Nagad – a state run Mobile Financial Service (MFS) provider that started operation one and a half years ago – now plans on transforming into a digital bank.
The digital financial service platform of the Bangladesh Post Office, which quickly became popular by securing second position in the domestic MFS market within a short time with around 3.5 crore users, is now talking with the Bangladesh Bank to obtain a licence to commence banking operations.
"We approached the telecom minister about Nagad's transformation into a digital bank and received a positive response," said Tanvir Ahmed Mishuk, managing director of Nagad.
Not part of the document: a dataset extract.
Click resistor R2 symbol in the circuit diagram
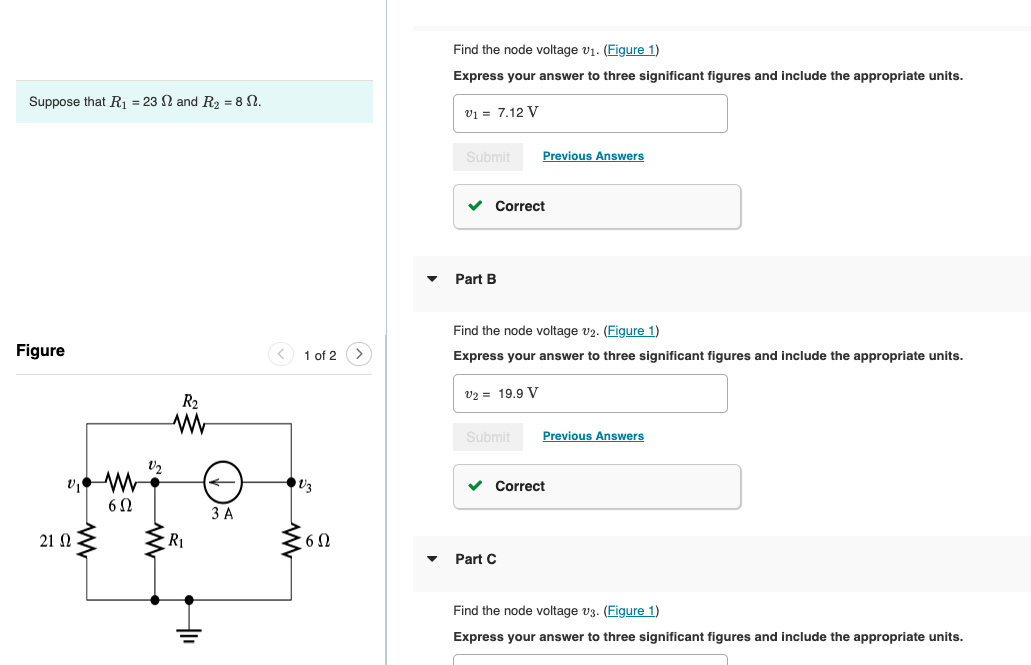Viewport: 1031px width, 665px height. point(189,421)
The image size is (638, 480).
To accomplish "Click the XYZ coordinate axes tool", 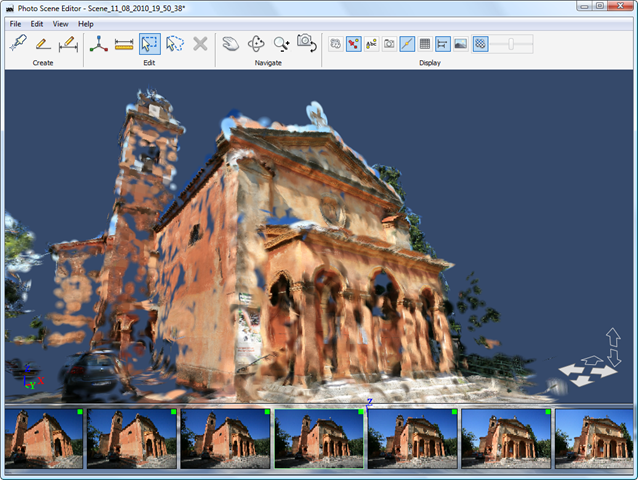I will point(98,43).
"We are now discussing with the regulator about getting a licence," he added.
Currently, the country's financial market is saturated with 59 banks. Nagad will be the first digital bank in the country, said Mishuk.
The world has shifted towards digital banking from branch banking as this traditional banking model is not feasible anymore. Physical branches account for a big portion of banks' expenditure.
Therefore, from this perspective, Nagad is planning on turning itself into a digital bank, he explained.
The Nagad managing director went on to say that all banking services of Nagad will be given through digital channels, and customers will not be required to go to the branches.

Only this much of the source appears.